Beyond the "Caesar photos," other abducted drivers, especially of large and expensive and useful vehicles, including firetrucks and armored fighting vehicles, often wind up dead, vehicles unknown, regime blamed as possible. One was a bus driver, killed along with a small family, found dumped just north of the Al-Houla area, just before the infamous massacre there on 25 May, 2012. It turns out that was conducted by a huge rebel force, including foreigners - just after a couple busses with Shi'ite pilgrims were hijacked near the Turkish border on 22 May. Did the jihadists involved cross the border and use those busses to travel south to Houla before they massacre over 100 people from loyalist Sunni and Shia convert families?
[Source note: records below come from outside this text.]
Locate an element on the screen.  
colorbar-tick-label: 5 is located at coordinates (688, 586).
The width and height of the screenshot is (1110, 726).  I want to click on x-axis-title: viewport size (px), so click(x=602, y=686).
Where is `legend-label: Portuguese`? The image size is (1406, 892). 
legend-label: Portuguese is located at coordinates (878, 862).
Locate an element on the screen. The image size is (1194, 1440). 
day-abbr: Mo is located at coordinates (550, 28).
http://taldoutruth.blogspot.com/2014/07/may-22-bus-hijacking-houla-massacre-link.html


There have been many clear cases of buses, minibuses and vans carrying state workers or other travelers, hijacked by armed gangs who single out and executing non-Sunni passengers. This was especially common in the Homs area in 2012 and 2013. I haven't studied other areas as much. See several bus massacres listed here, even though that wasn't the main scope (so I've missed many).
http://acloserlookonsyria.shoutwiki.com/wiki/Homs_Massacres

Side-note: His sister's name - Amal Hag (Haj) Hamdo Anfalis - is a bit odd. They both share the middle name Haj, presumably their father's first name. But the family part is half-different from his. Observant Muslim women usually keep only their father's name on marriage, shunning the adoption of her husband's name, so she would stay a Hamdo. Here, it sounds like she took both names, after marrying a man named Anfalis. 
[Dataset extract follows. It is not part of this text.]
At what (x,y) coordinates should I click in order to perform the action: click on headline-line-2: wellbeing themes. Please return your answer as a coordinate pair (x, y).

Anfal is an Arabic word, but Anfalis sounded Greek, and Greek names are common among Syrian and Lebanese Christians. But a bit of searching suggests it is an Arabic name. (which are also used by Christians and others in that language area … it's just a neutral clue). Still, her adoption of it suggests at least the family is not part of a Sunni extremist network, who have a way sometimes of getting arrested by the authorities. And, perhaps, she has the extra name for some other reason. That's too big a paragraph for such a small clue, but oh well. It's at the end now. Unless this isn't the end.